[EXERCISE DESCRIPTION]: For the material that follows, return exactly the lines from the one with "Image resolution: width=662" through the one with "Favourite this listing with the heart toggle", both ends included.

[DATA EXTRACTS]:
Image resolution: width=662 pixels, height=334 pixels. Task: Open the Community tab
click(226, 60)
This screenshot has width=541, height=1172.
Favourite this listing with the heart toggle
* * *
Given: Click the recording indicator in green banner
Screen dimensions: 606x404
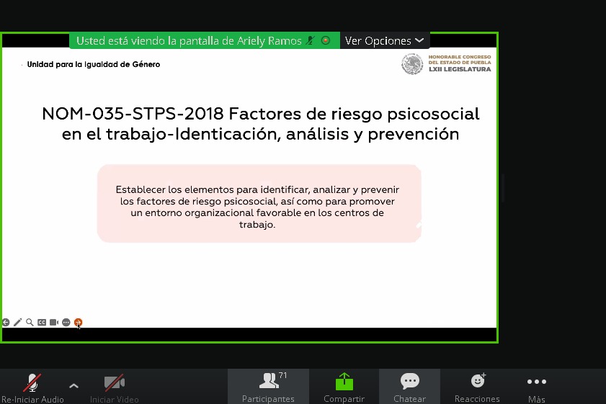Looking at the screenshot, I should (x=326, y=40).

[EXERCISE SOLUTION]:
Image resolution: width=662 pixels, height=334 pixels. Task: Open the Community tab
click(226, 60)
This screenshot has width=541, height=1172.
Favourite this listing with the heart toggle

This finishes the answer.